Una presenza costante di «emorragie che ci lasciano perplessi», aggiunge il dottor Lucio Romano, ginecologo dell’Università Federico II di Napoli. Diversa la posizione di Silvio Viale, responsabile del Day Hospital Ivg del Sant’Anna di Torino e sostenitore della Ru486. «Qui gli aborti spontanei da emorragie sospette da Cytotec arrivano a ondate, le ondate delle straniere che vengono da Paesi in cui l’aborto è proibito. Arrivano in Italia con i loro usi e tante temono di presentarsi in ospedale perché irregolari o per la paura di essere denunciate».

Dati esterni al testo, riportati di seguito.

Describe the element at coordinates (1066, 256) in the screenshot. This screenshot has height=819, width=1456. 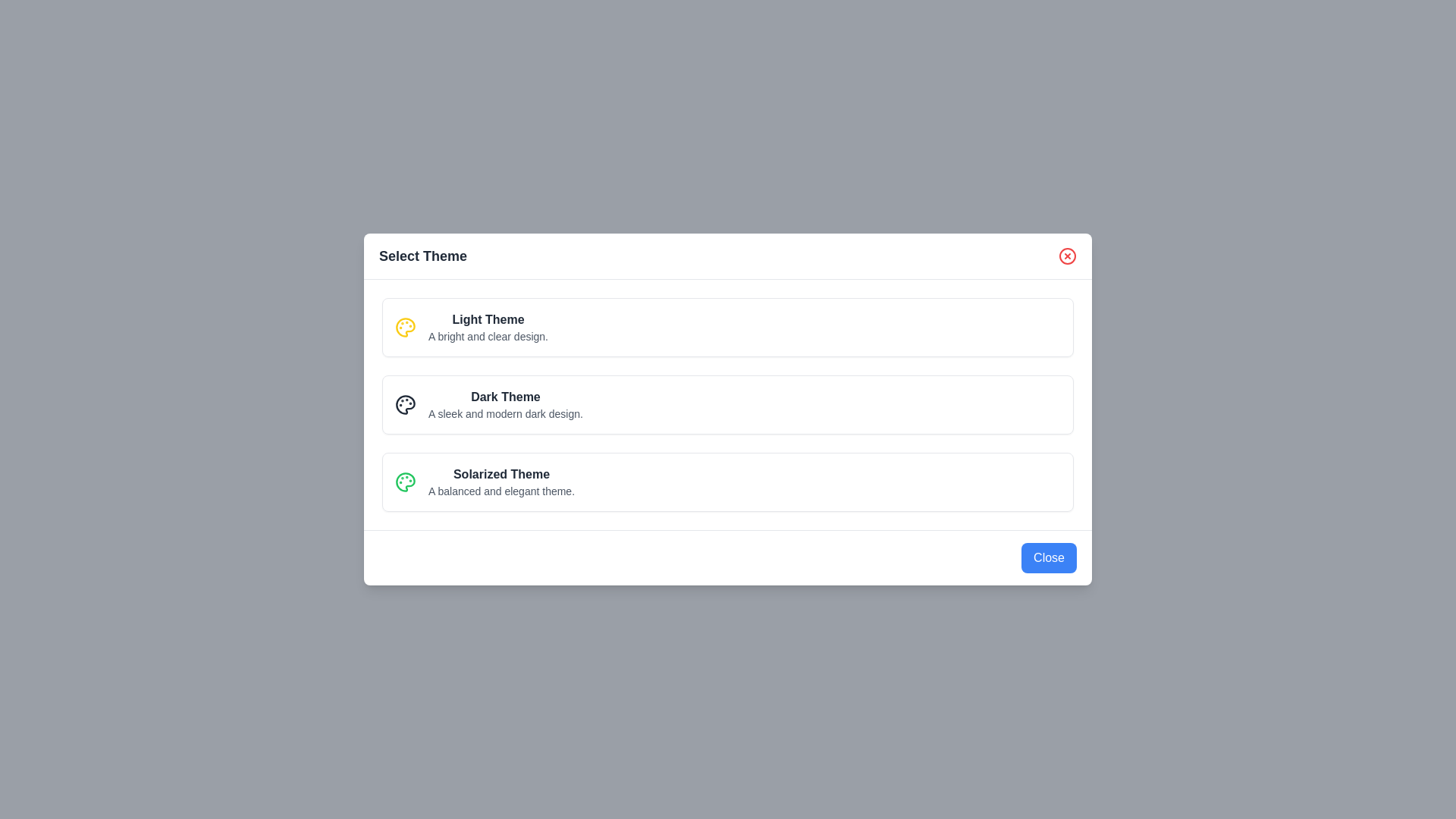
I see `the close button to close the dialog` at that location.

E le italiane? «Anche le italiane penso che facciano uso del Cytotec», ammette Viale, «ma magari seguite dal medico di famiglia, non esagerano con le dosi e non arrivano ad emorragie serie. Assumono le pillole a casa, con i tempi e le dosi giuste. Poi vengono in ospedale».

Svelare l’inganno
Gli aborti clandestini sono ancora una realtà quantificata in 20mila casi l’anno; ad essi si aggiungono 73mila aborti spontanei, aumentati, rispetto al 1982, di 17mila casi all’anno (Istat, 2008): un incremento medio del 30% che però nelle minorenni sfiora il 70%. Se questo surplus di aborti spontanei rappresentasse anche solo in parte gli insuccessi (5-10%) del Cytotec ne emergerebbe un sommerso di aborto illegale di dimensioni inimmaginabili a carico soprattutto delle giovanissime, le stesse che già abusano della pillola del giorno dopo.

Che fare, alla fine? I radicali, lo scrivono nei loro siti, cavalcano l’emergenza pillola allo stesso modo con cui usarono degli aborti clandestini per introdurre in Italia la legge 194 che legalizzava l’interruzione della gravidanza. Ora ripetono lo stesso schema: il Cytotec, il “ferro da calza del 2000” dilaga perché da noi è ancora vietata la pillola abortiva Ru486. Ma quest’ultima non è poi tanto diversa da un topicida e comporta rischi per la vita della donna che vengono sottaciuti dai fan dell’aborto in pillole. Inoltre, prolunga l’aborto chirurgico per diversi giorni, risultando ben più invasivo di questo.

Insomma, in gioco ci sono le responsabilità della casa farmaceutica e, soprattutto, dei farmacisti che lo vendono senza prescrizione a donne e ragazzine. Impossibile che le ritengano tutte sofferenti di mal di stomaco o di ulcera. Fosse così, al dolo si aggiungerebbe pure la beffa.